(ANÁLISIS) Pacto Histórico enfrenta su mayor encrucijada. Tensiones internas, límites jurídicos y un futuro electoral incierto
El Pacto Histórico, coalición que llevó a Gustavo Petro a la Presidencia de la República en 2022, atraviesa su momento más complejo desde su creación.
El Pacto Histórico, coalición que llevó a Gustavo Petro a la Presidencia de la República en 2022, atraviesa su momento más complejo desde su creación. La apuesta de sus dirigentes de convertir la coalición en un partido político unificado con personería jurídica propia, se ha visto truncada por tensiones internas, restricciones legales y un escenario institucional que mantiene en suspenso su viabilidad electoral para 2026. Lo que nació como una alianza estratégica entre movimientos de izquierda, progresistas y partidos minoritarios, hoy enfrenta dificultades para consolidarse como un proyecto orgánico coherente.
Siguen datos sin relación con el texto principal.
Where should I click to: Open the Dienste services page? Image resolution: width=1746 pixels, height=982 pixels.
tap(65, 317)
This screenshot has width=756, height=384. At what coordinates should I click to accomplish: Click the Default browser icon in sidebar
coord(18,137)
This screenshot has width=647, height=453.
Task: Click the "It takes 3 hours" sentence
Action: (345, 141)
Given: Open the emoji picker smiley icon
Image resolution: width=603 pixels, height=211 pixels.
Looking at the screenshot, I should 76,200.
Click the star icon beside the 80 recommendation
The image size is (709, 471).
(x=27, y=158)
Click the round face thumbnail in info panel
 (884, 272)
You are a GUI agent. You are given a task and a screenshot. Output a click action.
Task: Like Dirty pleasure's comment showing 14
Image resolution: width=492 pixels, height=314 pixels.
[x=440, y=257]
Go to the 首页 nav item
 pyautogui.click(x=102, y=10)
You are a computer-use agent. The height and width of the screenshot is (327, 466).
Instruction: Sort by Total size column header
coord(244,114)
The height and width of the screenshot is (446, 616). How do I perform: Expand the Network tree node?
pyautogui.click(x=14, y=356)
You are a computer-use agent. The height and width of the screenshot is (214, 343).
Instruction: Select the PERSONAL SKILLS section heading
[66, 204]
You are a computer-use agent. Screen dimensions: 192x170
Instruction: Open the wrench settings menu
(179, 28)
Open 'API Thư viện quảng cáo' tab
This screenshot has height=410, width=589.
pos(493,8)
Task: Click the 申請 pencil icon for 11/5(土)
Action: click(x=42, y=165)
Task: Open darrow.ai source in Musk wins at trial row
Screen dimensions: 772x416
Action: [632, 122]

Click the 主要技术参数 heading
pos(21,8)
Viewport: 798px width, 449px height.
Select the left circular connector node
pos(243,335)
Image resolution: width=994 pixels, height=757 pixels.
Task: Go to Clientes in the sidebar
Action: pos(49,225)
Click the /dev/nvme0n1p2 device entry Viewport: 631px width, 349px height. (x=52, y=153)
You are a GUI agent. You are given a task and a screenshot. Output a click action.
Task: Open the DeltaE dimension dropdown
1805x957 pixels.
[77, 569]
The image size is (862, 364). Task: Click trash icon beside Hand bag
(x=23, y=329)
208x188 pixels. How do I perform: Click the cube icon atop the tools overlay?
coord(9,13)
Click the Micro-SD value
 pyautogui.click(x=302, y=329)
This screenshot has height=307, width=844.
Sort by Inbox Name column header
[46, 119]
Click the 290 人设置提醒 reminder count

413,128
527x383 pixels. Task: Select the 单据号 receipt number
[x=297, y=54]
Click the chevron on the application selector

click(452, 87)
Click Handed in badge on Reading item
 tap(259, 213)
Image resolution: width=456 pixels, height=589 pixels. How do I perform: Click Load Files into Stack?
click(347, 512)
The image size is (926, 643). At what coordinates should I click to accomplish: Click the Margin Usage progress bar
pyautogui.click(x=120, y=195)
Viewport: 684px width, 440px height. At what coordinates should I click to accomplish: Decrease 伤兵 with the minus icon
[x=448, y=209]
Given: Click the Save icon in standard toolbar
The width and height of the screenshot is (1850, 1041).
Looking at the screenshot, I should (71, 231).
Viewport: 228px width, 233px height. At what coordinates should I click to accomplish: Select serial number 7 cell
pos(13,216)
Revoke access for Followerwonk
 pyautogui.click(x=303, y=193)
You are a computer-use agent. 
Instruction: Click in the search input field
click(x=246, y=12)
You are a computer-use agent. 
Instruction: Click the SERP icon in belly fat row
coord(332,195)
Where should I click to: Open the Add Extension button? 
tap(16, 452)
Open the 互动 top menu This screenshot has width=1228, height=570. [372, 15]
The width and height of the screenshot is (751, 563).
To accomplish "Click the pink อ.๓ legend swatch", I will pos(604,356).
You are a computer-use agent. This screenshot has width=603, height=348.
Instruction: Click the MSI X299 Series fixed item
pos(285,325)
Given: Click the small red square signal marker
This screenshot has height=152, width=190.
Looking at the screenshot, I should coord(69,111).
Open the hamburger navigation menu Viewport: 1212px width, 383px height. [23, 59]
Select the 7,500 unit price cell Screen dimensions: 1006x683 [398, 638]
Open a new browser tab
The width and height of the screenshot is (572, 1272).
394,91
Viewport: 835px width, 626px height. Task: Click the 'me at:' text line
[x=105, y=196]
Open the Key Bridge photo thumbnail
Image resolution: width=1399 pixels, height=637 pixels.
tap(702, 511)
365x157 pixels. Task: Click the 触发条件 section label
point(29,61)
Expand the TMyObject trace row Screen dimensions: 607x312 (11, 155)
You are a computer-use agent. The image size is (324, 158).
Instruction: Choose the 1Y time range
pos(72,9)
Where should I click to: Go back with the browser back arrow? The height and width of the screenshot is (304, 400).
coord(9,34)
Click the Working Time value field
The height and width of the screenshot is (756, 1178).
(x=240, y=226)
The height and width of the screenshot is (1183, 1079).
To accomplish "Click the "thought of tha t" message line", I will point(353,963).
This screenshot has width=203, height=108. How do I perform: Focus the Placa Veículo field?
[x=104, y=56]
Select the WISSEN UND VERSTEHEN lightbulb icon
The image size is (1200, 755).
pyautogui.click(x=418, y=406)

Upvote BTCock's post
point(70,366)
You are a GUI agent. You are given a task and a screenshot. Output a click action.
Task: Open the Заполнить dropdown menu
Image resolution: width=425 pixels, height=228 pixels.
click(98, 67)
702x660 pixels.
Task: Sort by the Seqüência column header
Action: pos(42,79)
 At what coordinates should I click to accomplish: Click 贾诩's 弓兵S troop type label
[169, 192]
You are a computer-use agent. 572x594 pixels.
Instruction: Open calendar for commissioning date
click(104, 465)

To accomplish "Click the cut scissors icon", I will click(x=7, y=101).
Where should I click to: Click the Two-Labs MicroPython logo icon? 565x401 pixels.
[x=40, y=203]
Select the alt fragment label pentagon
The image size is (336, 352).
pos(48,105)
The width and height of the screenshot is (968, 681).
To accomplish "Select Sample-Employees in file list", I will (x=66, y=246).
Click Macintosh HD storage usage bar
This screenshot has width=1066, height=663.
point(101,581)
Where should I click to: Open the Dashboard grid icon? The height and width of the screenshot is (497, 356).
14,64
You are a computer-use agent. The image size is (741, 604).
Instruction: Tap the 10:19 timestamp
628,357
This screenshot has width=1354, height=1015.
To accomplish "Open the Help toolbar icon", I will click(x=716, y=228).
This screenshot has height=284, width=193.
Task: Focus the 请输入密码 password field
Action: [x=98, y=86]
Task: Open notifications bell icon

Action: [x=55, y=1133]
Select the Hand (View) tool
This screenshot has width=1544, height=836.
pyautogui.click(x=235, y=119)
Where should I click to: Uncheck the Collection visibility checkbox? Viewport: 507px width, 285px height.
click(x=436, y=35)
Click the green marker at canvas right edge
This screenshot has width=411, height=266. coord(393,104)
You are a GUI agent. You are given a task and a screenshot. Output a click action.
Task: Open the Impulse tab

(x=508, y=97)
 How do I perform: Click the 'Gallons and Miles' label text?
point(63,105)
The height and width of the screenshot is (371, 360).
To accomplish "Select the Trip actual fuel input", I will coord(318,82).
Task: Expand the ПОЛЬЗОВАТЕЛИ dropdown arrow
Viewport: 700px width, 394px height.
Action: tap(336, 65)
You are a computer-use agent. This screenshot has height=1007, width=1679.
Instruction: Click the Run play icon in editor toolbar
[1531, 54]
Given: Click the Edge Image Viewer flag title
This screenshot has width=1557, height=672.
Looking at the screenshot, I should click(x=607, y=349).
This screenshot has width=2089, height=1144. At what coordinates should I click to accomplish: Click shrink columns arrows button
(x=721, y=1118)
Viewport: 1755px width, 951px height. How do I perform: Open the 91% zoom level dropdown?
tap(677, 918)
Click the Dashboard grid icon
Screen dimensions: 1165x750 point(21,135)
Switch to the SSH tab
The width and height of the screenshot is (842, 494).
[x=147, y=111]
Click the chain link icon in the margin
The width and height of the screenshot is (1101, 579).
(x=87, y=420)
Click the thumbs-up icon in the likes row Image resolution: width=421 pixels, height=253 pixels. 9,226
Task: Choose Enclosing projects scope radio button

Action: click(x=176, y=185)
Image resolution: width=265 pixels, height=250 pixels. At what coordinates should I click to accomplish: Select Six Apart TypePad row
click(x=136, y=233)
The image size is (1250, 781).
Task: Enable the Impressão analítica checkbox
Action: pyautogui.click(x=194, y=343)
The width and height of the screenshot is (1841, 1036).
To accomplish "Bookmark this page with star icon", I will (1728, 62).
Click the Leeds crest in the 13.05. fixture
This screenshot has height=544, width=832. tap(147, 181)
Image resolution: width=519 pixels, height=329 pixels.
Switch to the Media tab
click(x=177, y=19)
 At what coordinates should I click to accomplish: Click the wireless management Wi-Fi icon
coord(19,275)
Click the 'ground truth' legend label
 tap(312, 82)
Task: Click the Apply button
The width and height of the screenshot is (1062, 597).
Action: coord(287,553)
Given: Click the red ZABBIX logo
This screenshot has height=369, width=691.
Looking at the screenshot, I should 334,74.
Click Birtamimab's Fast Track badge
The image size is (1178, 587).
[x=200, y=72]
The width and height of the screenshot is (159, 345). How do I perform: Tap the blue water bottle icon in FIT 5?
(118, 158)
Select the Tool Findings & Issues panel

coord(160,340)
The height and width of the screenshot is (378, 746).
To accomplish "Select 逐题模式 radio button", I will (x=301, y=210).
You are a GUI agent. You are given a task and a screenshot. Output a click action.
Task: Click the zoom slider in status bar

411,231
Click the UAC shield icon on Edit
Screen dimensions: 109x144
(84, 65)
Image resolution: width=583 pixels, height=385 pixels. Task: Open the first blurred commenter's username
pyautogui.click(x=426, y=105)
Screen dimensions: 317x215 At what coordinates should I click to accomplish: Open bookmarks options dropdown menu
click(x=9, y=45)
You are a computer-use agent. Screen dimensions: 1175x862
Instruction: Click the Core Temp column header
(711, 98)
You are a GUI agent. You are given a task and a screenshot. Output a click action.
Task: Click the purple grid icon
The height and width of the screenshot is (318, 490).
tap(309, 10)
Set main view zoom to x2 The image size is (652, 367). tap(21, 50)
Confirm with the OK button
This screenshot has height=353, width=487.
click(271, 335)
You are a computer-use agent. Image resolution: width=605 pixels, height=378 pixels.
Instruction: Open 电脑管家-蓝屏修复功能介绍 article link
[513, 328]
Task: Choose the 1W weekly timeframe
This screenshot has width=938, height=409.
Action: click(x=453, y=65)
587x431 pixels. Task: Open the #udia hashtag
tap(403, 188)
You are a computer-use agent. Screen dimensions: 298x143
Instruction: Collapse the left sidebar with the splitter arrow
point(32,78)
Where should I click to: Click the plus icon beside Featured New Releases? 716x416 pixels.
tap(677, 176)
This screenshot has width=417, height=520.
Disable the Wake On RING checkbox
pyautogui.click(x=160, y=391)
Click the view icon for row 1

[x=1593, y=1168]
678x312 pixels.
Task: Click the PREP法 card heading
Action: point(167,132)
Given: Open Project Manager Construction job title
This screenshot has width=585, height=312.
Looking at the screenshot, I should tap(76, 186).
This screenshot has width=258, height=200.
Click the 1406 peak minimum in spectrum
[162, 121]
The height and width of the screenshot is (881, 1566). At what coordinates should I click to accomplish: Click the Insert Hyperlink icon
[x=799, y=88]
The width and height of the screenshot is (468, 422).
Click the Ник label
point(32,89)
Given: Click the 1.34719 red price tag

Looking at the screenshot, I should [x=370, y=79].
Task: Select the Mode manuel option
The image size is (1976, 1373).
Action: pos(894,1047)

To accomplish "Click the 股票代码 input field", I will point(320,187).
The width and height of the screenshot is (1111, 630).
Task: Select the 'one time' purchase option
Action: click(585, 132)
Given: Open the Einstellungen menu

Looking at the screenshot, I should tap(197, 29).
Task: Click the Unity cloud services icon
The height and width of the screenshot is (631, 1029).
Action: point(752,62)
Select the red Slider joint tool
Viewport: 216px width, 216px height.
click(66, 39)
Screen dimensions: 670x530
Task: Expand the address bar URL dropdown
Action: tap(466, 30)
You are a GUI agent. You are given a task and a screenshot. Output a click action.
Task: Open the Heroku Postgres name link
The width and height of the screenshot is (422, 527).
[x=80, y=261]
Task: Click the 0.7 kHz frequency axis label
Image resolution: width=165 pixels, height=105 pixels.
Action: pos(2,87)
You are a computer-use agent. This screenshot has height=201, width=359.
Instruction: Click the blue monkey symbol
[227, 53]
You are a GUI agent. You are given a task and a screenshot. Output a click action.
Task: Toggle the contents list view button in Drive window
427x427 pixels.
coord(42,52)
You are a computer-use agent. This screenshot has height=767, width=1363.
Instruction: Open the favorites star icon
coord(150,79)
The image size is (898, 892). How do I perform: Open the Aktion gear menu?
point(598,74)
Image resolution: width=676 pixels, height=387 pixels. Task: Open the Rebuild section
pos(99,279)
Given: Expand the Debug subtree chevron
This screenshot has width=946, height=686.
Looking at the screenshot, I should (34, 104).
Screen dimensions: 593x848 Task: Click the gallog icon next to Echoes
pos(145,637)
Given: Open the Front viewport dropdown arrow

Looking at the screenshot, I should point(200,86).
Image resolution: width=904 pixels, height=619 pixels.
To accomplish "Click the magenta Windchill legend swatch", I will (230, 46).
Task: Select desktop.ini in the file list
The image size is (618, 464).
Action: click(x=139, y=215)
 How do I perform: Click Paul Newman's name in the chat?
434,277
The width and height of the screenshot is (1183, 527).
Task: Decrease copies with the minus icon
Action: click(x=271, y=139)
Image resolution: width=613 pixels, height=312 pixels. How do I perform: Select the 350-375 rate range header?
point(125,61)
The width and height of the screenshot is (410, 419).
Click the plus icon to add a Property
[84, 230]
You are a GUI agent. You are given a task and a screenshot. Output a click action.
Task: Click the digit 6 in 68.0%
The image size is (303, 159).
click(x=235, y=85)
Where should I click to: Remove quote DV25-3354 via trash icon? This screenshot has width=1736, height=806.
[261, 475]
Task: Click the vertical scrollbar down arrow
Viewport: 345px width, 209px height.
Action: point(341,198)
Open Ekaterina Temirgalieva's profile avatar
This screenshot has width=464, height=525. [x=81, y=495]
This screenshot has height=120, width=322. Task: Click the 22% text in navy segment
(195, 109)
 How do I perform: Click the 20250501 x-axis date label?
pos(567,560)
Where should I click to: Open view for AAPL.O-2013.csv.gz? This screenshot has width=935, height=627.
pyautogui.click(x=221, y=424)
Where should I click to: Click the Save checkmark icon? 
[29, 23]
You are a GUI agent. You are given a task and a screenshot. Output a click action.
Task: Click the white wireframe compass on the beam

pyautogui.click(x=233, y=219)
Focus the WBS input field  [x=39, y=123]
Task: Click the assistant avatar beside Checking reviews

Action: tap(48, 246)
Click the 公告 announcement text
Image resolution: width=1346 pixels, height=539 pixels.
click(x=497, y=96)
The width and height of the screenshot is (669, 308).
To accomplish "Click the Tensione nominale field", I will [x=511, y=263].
El objetivo inicial del proceso era superar la fragmentación que caracterizó a la izquierda colombiana durante décadas, un conjunto de organizaciones que, aun compartiendo afinidades programáticas, actuaban de forma dispersa según intereses particulares. Convertirse en partido permitiría unificar vocerías, coordinar estrategias legislativas y presentar listas únicas en las elecciones regionales y nacionales. Sin embargo, ese propósito ha chocado con realidades jurídicas y disputas políticas que aún no encuentran solución.
Las tensiones internas por la unificación
Una de las principales dificultades radica en la relación entre el Pacto Histórico como coalición y los partidos que lo integran, especialmente Colombia Humana, la fuerza política creada por Petro. La normativa electoral impide que un partido ya reconocido se fusione de manera automática con un nuevo partido en conformación, lo que ha generado desencuentros entre sectores que buscan una integración total y aquellos que consideran jurídicamente inviable tal fusión.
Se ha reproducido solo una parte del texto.